Understanding and Living with Anxiety

To be anxious is to some extent a normative aspect of human experience. If inertia is the opposite of anxiety, then it is clear that some degree of anxiety is in fact helpful in powering the drive to achieve certain goals, and in fact surviving. Yet in modern Western society the term ‘anxiety’ has become synonymous with mental health difficulties. ‘Generalised anxiety disorder’ [or GAD] is a relatively new term, applied by mental health professionals to a person who might present complaining of an anxious mental and physical state with no clear cause. GAD is often characterised by a crippling anxiety that attaches itself to anything and everything and to all aspects of the individual’s life.

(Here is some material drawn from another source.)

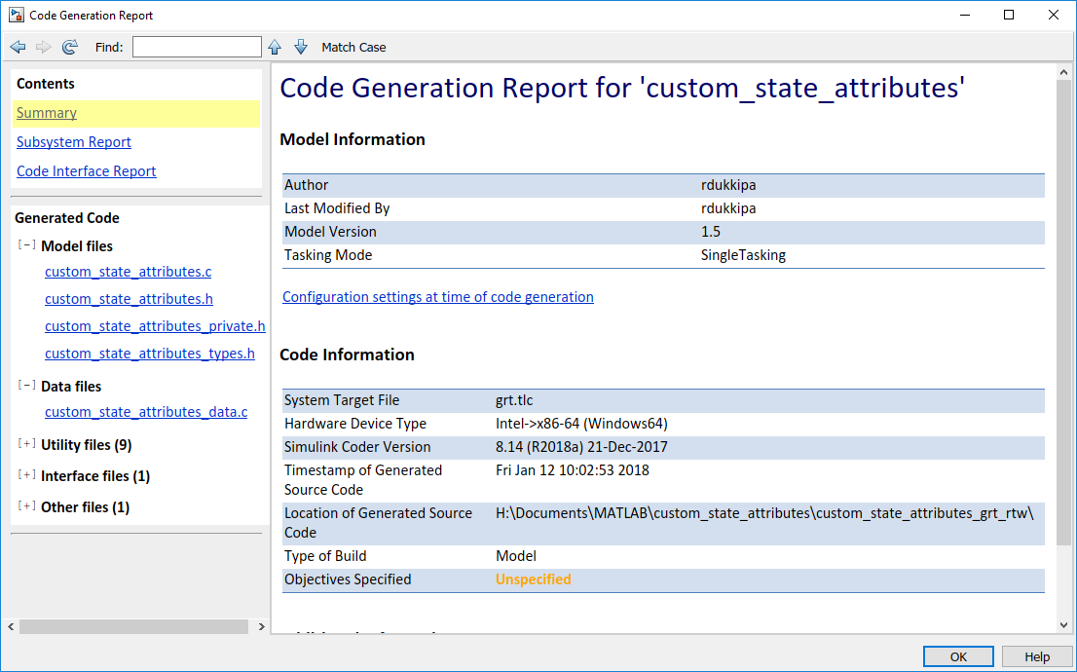This screenshot has height=672, width=1077.
Task: Collapse the Model files section
Action: 24,245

Our distant prehistoric ancestors had powerful and quick acting fight/flight responses in order to hunt and avoid becoming the hunted. The modern human brain is still wired to convert anxiety into a physical response, flooding the nervous system with chemical signals such as adrenalin and cortisol. The resulting physical responses, [raised heart rate, breathlessness, skin flushing, nausea and insomnia] are only too familiar to people who suffer heightened and prolonged episodes of anxiety. Our distant ancestors had plenty of opportunity to discharge this flood of fight/flight chemicals through the physical demands of survival. The cerebral and sedentary nature of modern life is far less suited to this method of returning the mind and body to a state of equilibrium.

CBT and Mindfulness techniques go some way to addressing this modern dilemma, suggesting behavioural measures through which anxiety can be controlled and reduced to more tolerable levels. These include easy to master techniques such as breathing and relaxation exercises, taking short breaks from work, from computer screens and phones in order to get up and move around. Becoming aware of the body and using it to engage the senses can be grounding and anxiety relieving.

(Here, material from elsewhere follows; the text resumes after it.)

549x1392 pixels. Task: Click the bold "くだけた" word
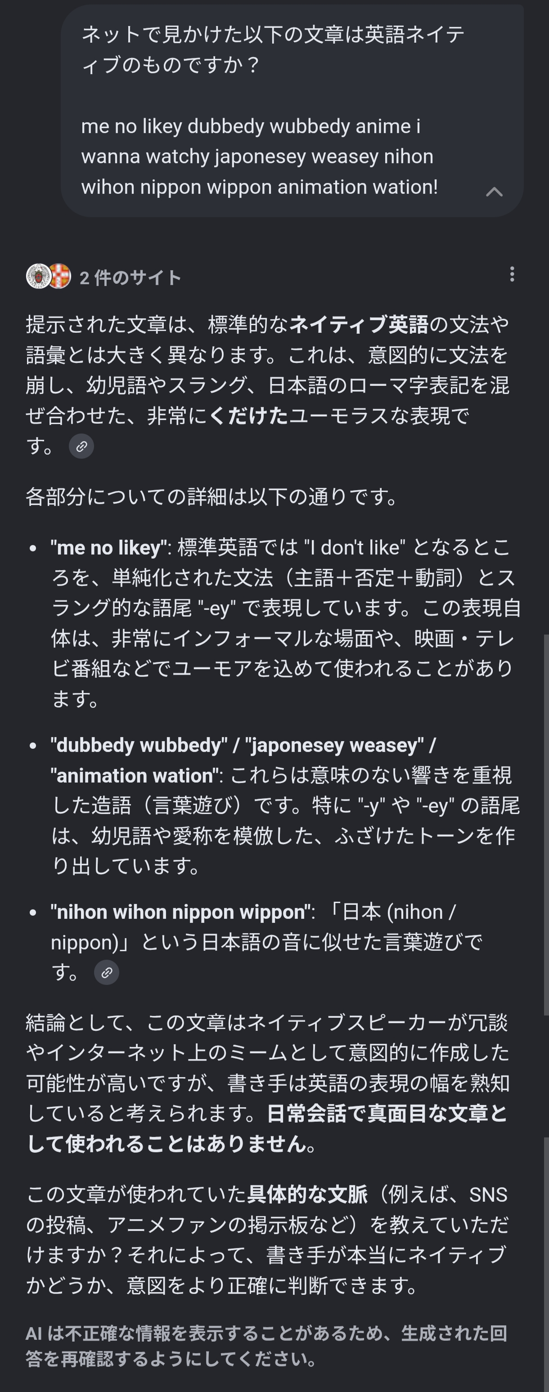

The therapeutic approach used by psychoanalytic and existential psychotherapy strives to look more deeply into the root causes of human anxiety. People seek out counselling and support when levels of anxiety become too unbearable, and old ways of managing become dysfunctional. Whilst behavioural methods might enable some control over the symptoms, psychotherapy strives to be curious about the more existential aspects of anxiety. What is it to be human, to strive to live a meaningful and fulfilling life? What might make us anxious about the notion of failure as opposed to fulfilment and success? What is it about ourselves that we imagine others might reject or dislike? People today, more than at any other time, have a notion of themselves as having potential control over their lives and the choices they make and this makes them anxious. Anxiety, when raised to crippling levels, can make the sufferer feel that life is difficult to live. The therapist strives to explore with the client what it is that might make life a richer and more pleasurable journey. Understanding and confronting the existential nature of the anxiety can be essential in beginning to enable some mastery over it.